Baca berita dengan sedikit iklan, klik di sini
TAK banyak pilihan buat Muhammad Yamin melanjutkan pendidikan setelah lulus Algemene Middelbare School (AMS)—setara dengan penggabungan sekolah menengah pertama dan sekolah menengah atas. Fadjar Ibnu Thufail, kerabat Yamin, mengatakan satu-satunya perguruan tinggi yang menampung alumnus AMS hanya Rechts Hogeschool (Sekolah Tinggi Hukum) di Jakarta.
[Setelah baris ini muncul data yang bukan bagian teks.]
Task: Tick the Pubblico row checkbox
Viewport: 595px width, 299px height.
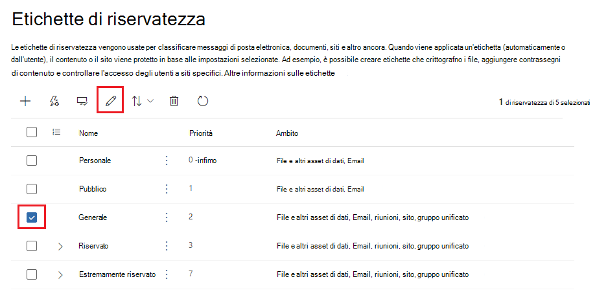Action: pos(32,189)
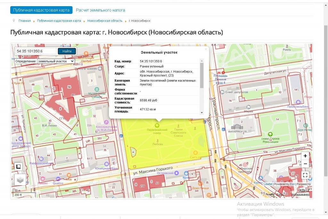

Yamin masuk perguruan tinggi pertama di Indonesia itu pada 1927. Sebelumnya, jenjang pendidikan kesarjanaan atau universitas hanya ada di Belanda, misalnya Universitas Leiden. Namun universitas di Negeri Kincir Angin itu hanya menerima alumnus Hogere Burgerschool, sekolah sejenis AMS yang khusus menampung siswa anak keturunan Belanda, Tionghoa, dan elite pribumi. AMS dinilai sekolah kelas dua yang didirikan pemerintah Hindia Belanda untuk pribumi bukan priayi.
Terlepas dari persyaratan itu, Yamin termasuk anak keluarga terpandang yang tidak memuja pendidikan Barat. Padahal, menurut Fadjar, mayoritas orang Minang memiliki orientasi pendidikan berkiblat ke Barat. "Kalau ke Barat terus, Indonesianya ke mana?" kata peneliti Lembaga Ilmu Pengetahuan Indonesia ini.
Kuliah di perguruan tinggi hukum bukan berarti Yamin gandrung akan ilmu hukum. Bagi dia, daya tarik mengenyam pendidikan di sekolah hukum karena ada mata kuliah ilmu filsafat. "Yamin sangat menggemari filsafat," ujar Fadjar.
Yamin tergolong telat dalam pendidikan tinggi. Penyebabnya adalah Yamin sering berpindah sekolah saat pendidikan dasar karena harus mengikuti orang tua dan kerabat yang membesarkannya. Selain itu, ia tak segan-segan memutuskan pindah sekolah lantaran tak cocok dengan pelajaran, seperti ketika pindah ke Jawa setelah lulus Hollandsch-Inlandsche School di Lahat, Sumatera Selatan.
Momon Abdul Rahman dalam buku Muhammad Yamin: Sosok Seorang Nasionalis memaparkan pria kelahiran 22 Agustus 1903 itu mendapat beasiswa untuk belajar di Sekolah Dokter Hewan. Rupanya, ia tidak tertarik pada pelajaran tentang binatang dan penyakitnya. Dari mempelajari fauna, Yamin mencoba beralih membedah kehidupan flora dengan pindah ke Sekolah Pertanian di Bogor, Jawa Barat.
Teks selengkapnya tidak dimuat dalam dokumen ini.